Telah Pergi

23 3 0
                                    

Happy Reading~

Besok paginya, Chelsea sudah sehat berkat perawatan Bryan yang sangat baik. Namun, Bryan tak mengizinkan Chelsea untuk pergi ke sekolah karena ia takut jika Chelsea kembali pingsan di sekolah karena belum sehat sepenuhnya.

Pagi harinya setelah menyuapi Chelsea, memberi minum, dan mengambilkan obat, Bryan pamit untuk pergi sekolah dan berkata kepada Chelsea bahwa sepulang sekolah ia akan kembali ke rumah Chelsea untuk kembali menjaga Chelsea.

Setelah Bryan pergi sekolah, Chelsea kembali melamun dan terlihat ketakutan.

"Apakah hari ini benar-benar hari terakhirku bisa melihat indahnya dunia-dan hari terakhir aku bisa melihat senyumnya Mas Bryan? Dan bisa dibilang mungkin pagi tadi adalah pertemuan terakhirku dengan Mas Bryan. Setelah itu, takkan Ada pertemuan lagi, hanya akan ada perpisahan yang berakhir tragis. Aku tidak tahu gimana nasibku nanti," ucap Chelsea sambil menitikkan air matanya melihat keadaan di luar rumah dari jendela.
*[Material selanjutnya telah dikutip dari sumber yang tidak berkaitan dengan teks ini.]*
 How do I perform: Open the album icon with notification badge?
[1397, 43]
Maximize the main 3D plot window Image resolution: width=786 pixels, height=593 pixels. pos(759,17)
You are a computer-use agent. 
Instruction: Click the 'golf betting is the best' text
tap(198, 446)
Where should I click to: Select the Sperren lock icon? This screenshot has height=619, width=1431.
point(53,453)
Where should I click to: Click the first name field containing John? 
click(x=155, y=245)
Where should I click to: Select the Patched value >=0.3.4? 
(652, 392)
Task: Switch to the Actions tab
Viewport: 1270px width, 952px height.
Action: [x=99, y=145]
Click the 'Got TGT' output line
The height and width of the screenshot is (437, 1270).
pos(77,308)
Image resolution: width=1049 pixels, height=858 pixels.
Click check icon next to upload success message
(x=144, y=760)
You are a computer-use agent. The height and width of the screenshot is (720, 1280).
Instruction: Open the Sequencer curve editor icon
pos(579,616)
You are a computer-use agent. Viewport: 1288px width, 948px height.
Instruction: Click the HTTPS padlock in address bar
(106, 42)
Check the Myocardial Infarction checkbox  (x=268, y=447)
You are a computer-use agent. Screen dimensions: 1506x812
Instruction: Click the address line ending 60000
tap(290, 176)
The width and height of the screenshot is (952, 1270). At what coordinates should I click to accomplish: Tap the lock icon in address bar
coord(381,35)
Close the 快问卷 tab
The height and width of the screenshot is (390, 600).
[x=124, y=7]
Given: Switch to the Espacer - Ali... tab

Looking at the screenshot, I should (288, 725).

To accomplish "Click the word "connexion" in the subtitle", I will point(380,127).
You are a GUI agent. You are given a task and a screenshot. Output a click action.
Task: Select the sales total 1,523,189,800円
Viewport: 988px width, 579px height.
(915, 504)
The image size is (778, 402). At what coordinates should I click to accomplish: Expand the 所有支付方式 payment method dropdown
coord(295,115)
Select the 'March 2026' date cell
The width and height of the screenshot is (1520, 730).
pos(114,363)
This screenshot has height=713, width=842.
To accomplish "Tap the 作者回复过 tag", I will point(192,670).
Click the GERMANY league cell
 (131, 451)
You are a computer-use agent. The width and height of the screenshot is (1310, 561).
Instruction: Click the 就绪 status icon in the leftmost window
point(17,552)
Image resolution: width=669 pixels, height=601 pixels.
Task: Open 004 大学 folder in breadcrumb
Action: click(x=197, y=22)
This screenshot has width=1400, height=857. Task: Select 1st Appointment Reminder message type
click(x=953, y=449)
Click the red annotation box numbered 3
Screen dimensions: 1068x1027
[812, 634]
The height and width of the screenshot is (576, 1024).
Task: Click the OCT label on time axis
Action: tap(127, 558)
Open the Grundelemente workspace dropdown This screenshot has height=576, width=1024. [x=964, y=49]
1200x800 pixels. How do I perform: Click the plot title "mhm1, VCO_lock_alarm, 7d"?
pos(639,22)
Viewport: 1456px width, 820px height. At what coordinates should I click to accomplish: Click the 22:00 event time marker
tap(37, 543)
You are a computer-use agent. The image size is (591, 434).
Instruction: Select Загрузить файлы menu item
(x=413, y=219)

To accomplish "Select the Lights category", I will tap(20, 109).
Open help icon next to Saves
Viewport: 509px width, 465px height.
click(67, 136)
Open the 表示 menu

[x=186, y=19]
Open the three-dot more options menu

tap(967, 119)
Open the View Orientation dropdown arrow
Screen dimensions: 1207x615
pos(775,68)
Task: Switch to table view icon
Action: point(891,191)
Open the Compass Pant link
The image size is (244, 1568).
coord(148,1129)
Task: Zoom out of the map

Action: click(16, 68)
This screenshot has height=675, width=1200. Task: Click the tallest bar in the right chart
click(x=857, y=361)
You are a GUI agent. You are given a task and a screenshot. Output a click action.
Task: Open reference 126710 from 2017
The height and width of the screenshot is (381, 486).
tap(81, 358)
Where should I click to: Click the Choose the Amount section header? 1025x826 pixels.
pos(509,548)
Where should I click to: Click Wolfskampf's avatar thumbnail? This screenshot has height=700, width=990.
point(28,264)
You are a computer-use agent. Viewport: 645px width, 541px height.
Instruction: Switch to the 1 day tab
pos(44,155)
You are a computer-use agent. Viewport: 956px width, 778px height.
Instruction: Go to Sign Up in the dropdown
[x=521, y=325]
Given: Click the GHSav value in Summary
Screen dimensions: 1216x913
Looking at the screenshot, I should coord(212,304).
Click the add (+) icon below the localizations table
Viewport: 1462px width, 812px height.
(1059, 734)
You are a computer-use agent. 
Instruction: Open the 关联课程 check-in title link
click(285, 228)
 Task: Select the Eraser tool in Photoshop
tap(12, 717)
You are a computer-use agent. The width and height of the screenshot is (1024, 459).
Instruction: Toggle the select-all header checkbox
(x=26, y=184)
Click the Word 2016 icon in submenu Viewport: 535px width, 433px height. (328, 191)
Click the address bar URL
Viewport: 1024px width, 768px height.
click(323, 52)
Tak terasa, jam pulang sekolah pun tiba. Galang pun langsung menelpon Chelsea. Betapa bergetarnya Chelsea saat melihat Galang meneleponnya. Namun, ia berusaha untuk tetap tenang dan seolah ia tak tahu apa-apa.

Setelah menelepon bahwa Galang ingin mengajak Chelsea untuk bertemu di sebuah taman, telepon pun mati.

Chelsea pun mengambil napas panjang, kemudian mengembuskannya dengan perlahan.

"Baiklah, bersiap untuk menghadapi kematianku yang sebentar lagi akan menjemputku."

Chelsea mengenakan pakaian yang tak terlalu bagus. Karena ia tahu, hidupnya akan segera berakhir. Ia pun pergi keluar rumah, lalu menaiki taksi, dan segera bergegas menuju ke lokasi yang sudah Galang tentukan.

Sesampainya di lokasi, Chelsea segera menuju ke tengah taman yang terletak di pinggir kota. Suasananya sangat sepi, tak ada pengunjung dan tak terlihat keberadaan Galang.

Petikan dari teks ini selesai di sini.